Я сразу поддался очарованию этого невероятного края, где История возникает в каждой деревушке, за каждым холмом, в каждом аббатстве, на вымощенных булыжником улочках и извилистых горных дорогах. Я видел безмятежных стариков, сидящих на общественных скамьях, заново открывал запахи и звуки маленьких кафе, где все запросто заговаривают друг с другом, – и все это мне безумно нравилось. Нью-Йорк был полностью забыт.
Я провел беспокойную и шумную ночь в Клермон-Ферране, в одном из убогих желтых мотелей, где мне пришлось в одних трусах выстоять очередь перед душем. В результате я опоздал к завтраку, и ворчливый хозяин обслужил меня с явной неохотой. Надо признать, что после двух дней в «Рице» шарм «Формулы-1» несколько тускнеет…

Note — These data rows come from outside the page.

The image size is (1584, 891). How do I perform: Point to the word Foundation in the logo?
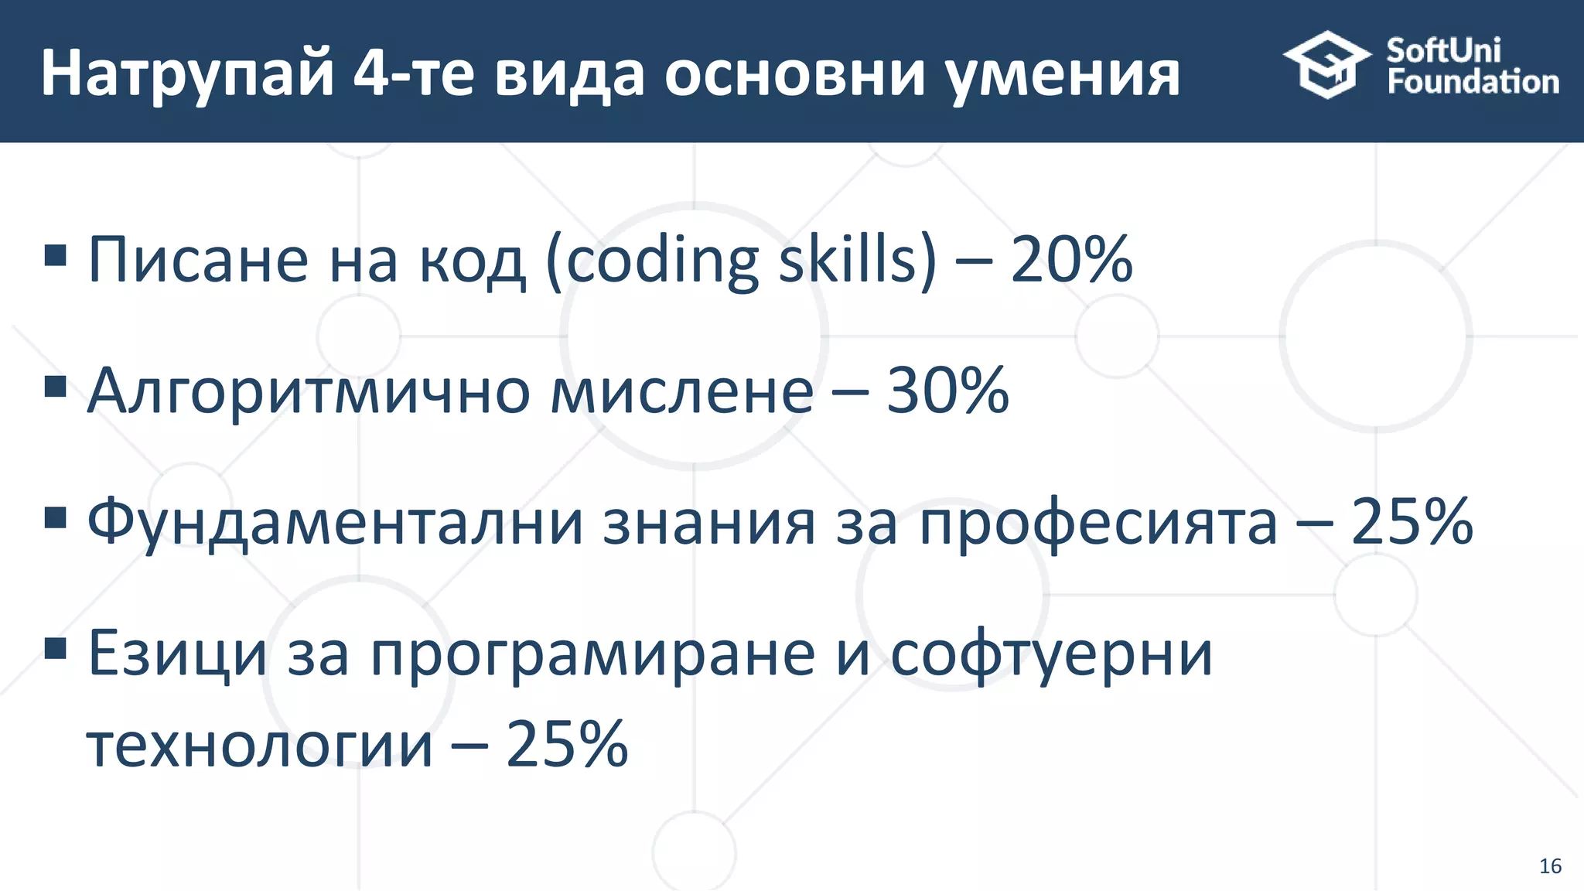pos(1473,82)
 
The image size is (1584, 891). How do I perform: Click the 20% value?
pos(1071,260)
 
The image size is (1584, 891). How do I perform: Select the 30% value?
pos(947,391)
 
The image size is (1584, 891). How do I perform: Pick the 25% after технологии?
pos(567,744)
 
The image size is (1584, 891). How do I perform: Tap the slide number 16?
pos(1550,866)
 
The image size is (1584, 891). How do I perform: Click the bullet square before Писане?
pos(56,254)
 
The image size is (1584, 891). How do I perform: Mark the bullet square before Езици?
pos(56,647)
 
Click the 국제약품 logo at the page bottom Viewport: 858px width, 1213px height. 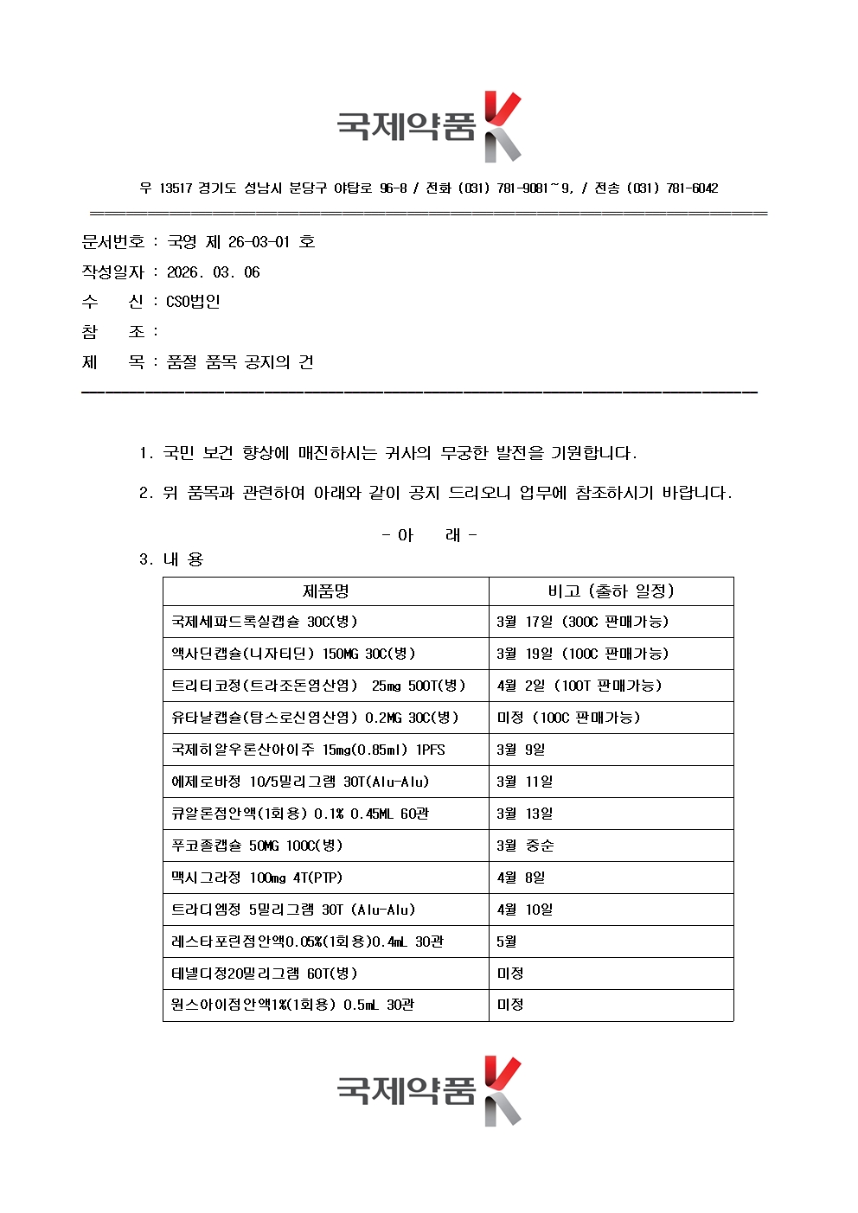pyautogui.click(x=429, y=1091)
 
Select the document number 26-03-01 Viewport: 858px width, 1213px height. pyautogui.click(x=259, y=242)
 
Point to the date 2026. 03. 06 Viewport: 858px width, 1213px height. pyautogui.click(x=214, y=272)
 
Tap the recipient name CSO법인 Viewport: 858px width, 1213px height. pyautogui.click(x=193, y=302)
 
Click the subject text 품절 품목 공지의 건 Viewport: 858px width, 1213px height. pyautogui.click(x=240, y=362)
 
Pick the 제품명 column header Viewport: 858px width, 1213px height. pyautogui.click(x=325, y=591)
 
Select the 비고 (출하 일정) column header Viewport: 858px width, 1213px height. pyautogui.click(x=611, y=591)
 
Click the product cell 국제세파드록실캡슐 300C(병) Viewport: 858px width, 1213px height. pyautogui.click(x=264, y=622)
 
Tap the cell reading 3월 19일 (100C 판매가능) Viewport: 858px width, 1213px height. pyautogui.click(x=582, y=654)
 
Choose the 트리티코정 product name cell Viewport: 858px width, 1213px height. pyautogui.click(x=318, y=686)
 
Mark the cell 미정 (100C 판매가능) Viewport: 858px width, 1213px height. pyautogui.click(x=568, y=718)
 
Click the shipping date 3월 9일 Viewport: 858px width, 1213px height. pyautogui.click(x=521, y=750)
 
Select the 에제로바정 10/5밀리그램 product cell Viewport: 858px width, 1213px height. pyautogui.click(x=300, y=782)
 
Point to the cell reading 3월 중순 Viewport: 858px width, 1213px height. pyautogui.click(x=525, y=846)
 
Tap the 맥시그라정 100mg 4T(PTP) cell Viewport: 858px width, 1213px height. pyautogui.click(x=257, y=878)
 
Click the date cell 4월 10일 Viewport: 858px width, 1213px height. pyautogui.click(x=524, y=910)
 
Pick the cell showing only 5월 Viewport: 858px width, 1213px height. pyautogui.click(x=507, y=942)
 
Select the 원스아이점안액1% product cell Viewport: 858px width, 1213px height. pyautogui.click(x=292, y=1005)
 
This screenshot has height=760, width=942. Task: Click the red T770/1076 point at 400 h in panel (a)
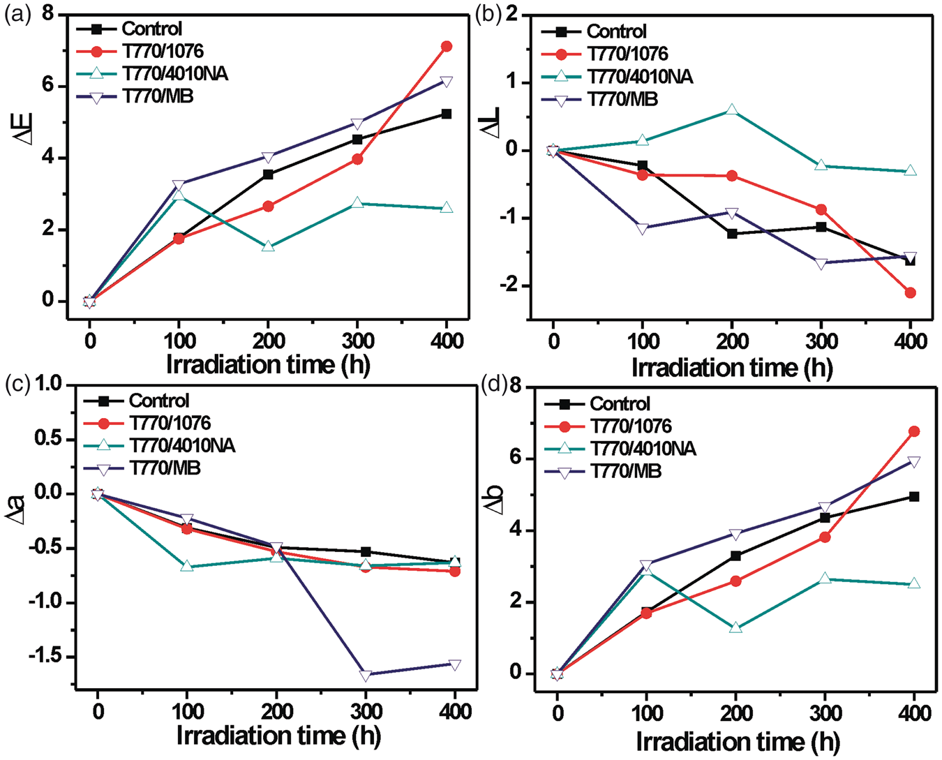[x=446, y=46]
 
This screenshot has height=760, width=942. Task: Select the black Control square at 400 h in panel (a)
[x=446, y=114]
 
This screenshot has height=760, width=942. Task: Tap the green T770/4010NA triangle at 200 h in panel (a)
[x=269, y=246]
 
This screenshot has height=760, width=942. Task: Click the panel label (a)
[x=17, y=16]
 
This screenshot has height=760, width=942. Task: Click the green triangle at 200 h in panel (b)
[x=731, y=110]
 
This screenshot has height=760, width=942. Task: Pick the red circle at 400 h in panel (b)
[x=910, y=292]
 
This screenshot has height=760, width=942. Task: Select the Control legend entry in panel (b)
[x=594, y=31]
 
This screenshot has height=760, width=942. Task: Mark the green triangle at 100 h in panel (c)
[x=187, y=565]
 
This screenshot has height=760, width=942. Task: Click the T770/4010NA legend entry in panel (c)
[x=160, y=446]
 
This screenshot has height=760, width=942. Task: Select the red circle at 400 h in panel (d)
[x=913, y=432]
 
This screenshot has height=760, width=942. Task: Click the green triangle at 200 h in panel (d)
[x=735, y=627]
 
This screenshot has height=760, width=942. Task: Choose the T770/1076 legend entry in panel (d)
[x=608, y=426]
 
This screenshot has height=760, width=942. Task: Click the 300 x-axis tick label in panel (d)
[x=825, y=714]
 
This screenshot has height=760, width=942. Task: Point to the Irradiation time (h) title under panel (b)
[x=732, y=368]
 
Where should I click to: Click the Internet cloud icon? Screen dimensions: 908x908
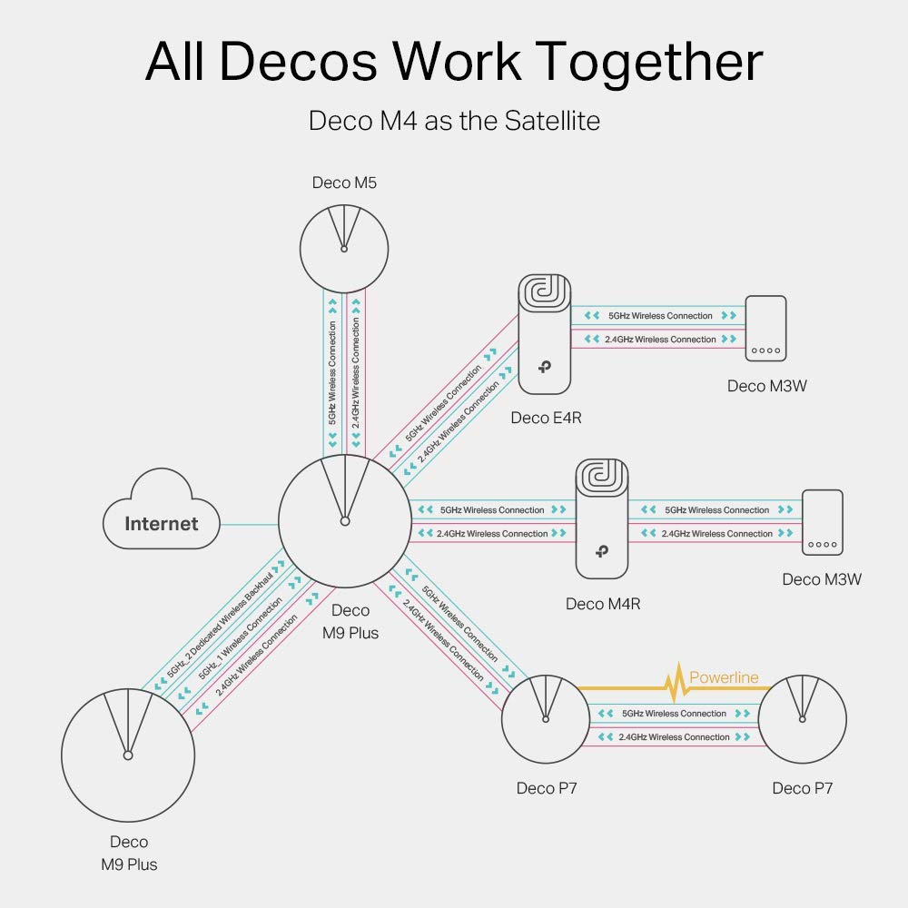click(x=162, y=509)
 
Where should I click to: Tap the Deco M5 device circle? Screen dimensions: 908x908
click(x=344, y=249)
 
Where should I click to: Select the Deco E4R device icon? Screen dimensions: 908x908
click(x=544, y=335)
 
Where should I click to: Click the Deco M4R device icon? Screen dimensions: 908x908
click(x=602, y=518)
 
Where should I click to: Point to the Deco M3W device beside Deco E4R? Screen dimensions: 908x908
click(x=765, y=329)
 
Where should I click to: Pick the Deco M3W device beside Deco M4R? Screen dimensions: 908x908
click(x=823, y=522)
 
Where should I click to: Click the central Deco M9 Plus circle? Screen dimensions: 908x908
click(x=345, y=521)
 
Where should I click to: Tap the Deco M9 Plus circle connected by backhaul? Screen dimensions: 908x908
click(x=128, y=755)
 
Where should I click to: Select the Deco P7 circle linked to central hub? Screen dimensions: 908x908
click(x=546, y=719)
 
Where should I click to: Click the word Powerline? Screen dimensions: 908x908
click(x=724, y=677)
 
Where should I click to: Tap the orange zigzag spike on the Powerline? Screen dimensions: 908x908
click(x=676, y=684)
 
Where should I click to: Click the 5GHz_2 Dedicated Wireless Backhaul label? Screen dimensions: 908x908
click(x=220, y=626)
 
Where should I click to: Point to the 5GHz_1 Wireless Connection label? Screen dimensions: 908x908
click(x=241, y=638)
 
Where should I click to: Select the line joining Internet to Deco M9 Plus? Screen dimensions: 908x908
click(x=250, y=525)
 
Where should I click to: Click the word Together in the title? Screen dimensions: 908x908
click(x=648, y=63)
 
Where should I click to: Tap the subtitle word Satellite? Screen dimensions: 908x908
click(x=552, y=121)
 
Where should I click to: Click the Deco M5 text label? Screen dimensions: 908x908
click(x=344, y=183)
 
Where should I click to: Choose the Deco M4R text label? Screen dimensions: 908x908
click(x=603, y=604)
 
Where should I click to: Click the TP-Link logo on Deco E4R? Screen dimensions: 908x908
click(x=544, y=367)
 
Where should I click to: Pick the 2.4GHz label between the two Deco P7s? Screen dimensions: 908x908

Я поспешно спустился на стоянку, чтобы снова завести мотор моей прекрасной иммигрантки, которая – подобно мне – явно радовалась тому, что будет вновь лихо закладывать виражи и любоваться пролетающим под колесами асфальтом. Яркое солнце всходило, когда я углубился в ущелья Лозьера. После полудня, наскоро пообедав, я с сожалением покинул прекрасный торный Жеводан и свернул на восток, где надеялся найти ответ на вопросы, мучившие меня уже два дня.
Вскоре я оказался на плато Воклюз и увидел наконец полюбившийся моему отцу городок, возникший словно луч света в конце туннеля.
Нотариус не обманул меня. Горд и в самом деле одно из красивейших мест во Франции. Я никогда не забуду вид, открывающийся на повороте дороги, с противоположной стороны холма, когда среди зеленеющих гор внезапно появляется этот oppidum [9]9
Укрепленный город (лат.)
[Закрыть] на вершине скалы, это нагромождение ползущих вверх по спирали домов из сухой каменной кладки.
Горд – одно из чудес французского пейзажа. Сотни лет этот город воздвигали с безупречным вкусом, не поддаваясь дикому урбанизму, как если бы некий добрый дух на протяжении веков охранял логику его архитектурного развития. Серые или белые, тянущиеся вверх дома как будто прильнули к горе, образуя украшающие ее каменные ожерелья. Волшебно однотонный, этот город возник на охряной почве Прованса как гармоничное творение архитектуры, созданное человеком и горой. Стоящие над землями Люберона дома словно присматривают за окружившими их оливковыми деревьями, зелеными и белыми дубами, кедрами и акациями.
Я остановил мотоцикл на другой стороне долины, сошел с него и надолго застыл, изумленный неповторимой красотой открывшейся передо мной панорамы. Майское солнце уже начинало спускаться к зеленым холмам. Я вновь оседлал «Харлей», чтобы добраться до центра городка засветло.
Мое появление на небольшой главной площади у подножия внушительного замка не прошло незамеченным. В это время года туристов мало, и фырканье мотора привлекло несколько любопытных взглядов. Я направился к террасе одного из многочисленных кафе, устало снял шлем и спросил официанта, как проехать на улицу, где находится дом отца. Он кивнул, как если бы понял наконец причину моего присутствия здесь, и показал мне дорогу.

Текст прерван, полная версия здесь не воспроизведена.